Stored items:
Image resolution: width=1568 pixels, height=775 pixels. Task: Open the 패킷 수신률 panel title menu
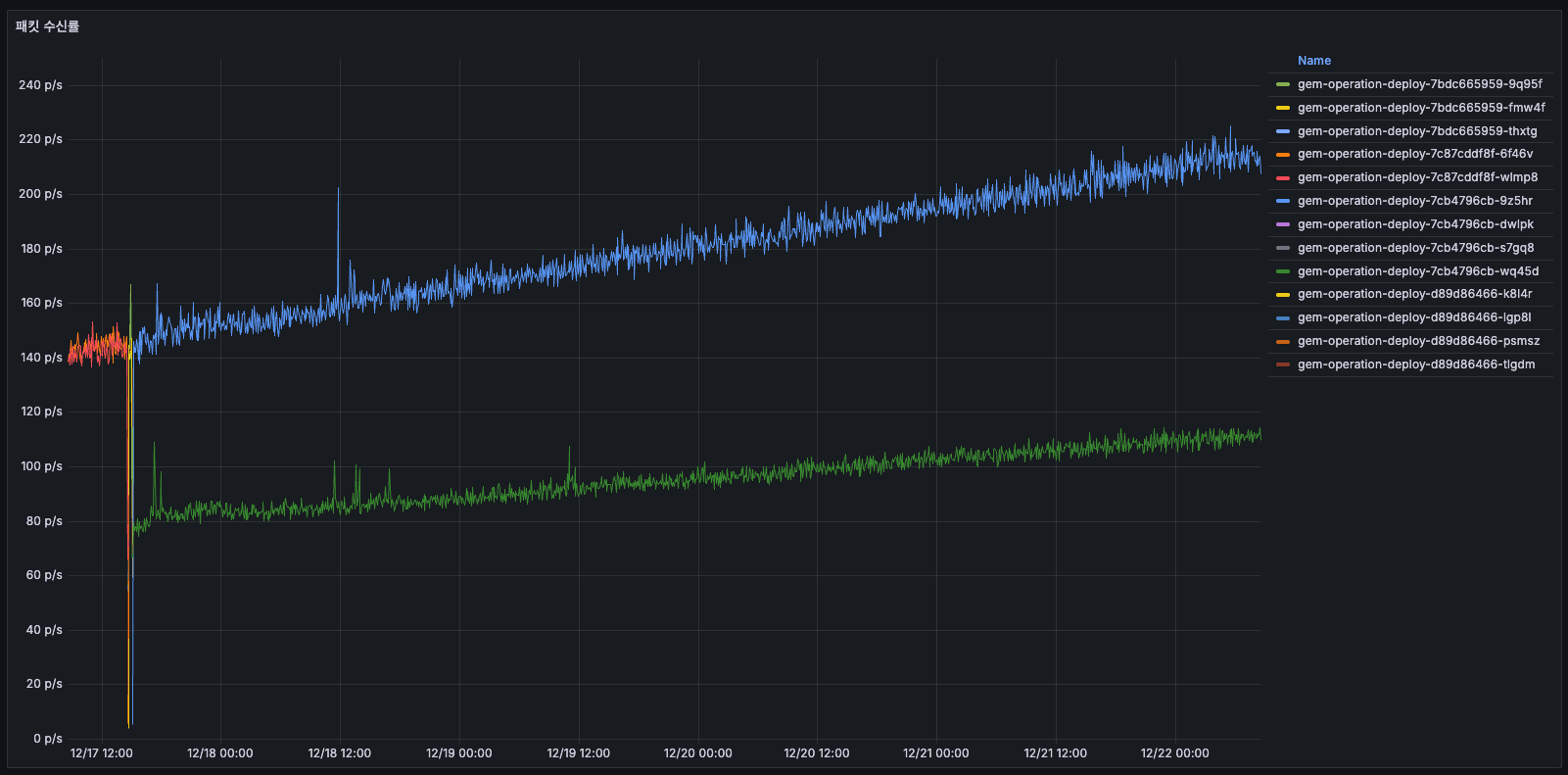[x=47, y=26]
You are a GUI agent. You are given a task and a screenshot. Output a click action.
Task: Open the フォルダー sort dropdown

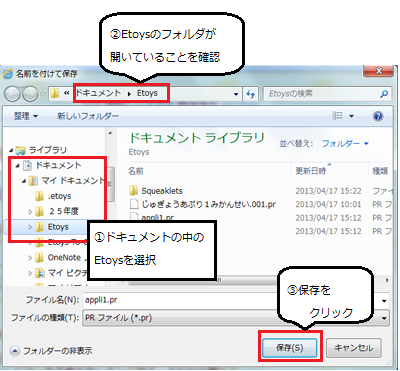pyautogui.click(x=345, y=144)
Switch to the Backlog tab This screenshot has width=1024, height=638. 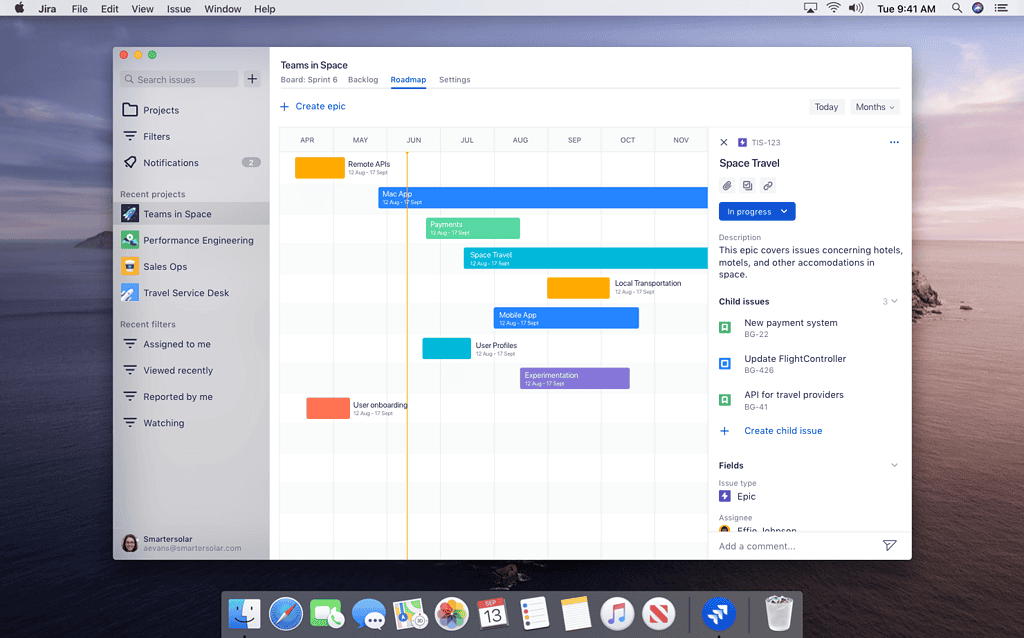point(363,80)
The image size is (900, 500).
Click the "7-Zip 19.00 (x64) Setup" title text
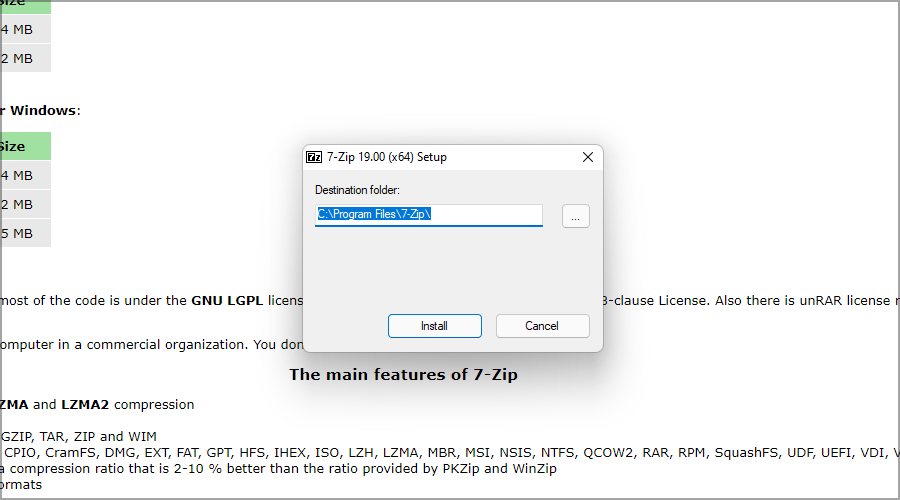(386, 157)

What needs to be done> Please retype the entries above word for word, but only from the line containing "The image size is (900, 500)." through the last line, and without the pictures.

Result of this exercise>
The image size is (900, 500).
Click the "7-Zip 19.00 (x64) Setup" title text
(386, 157)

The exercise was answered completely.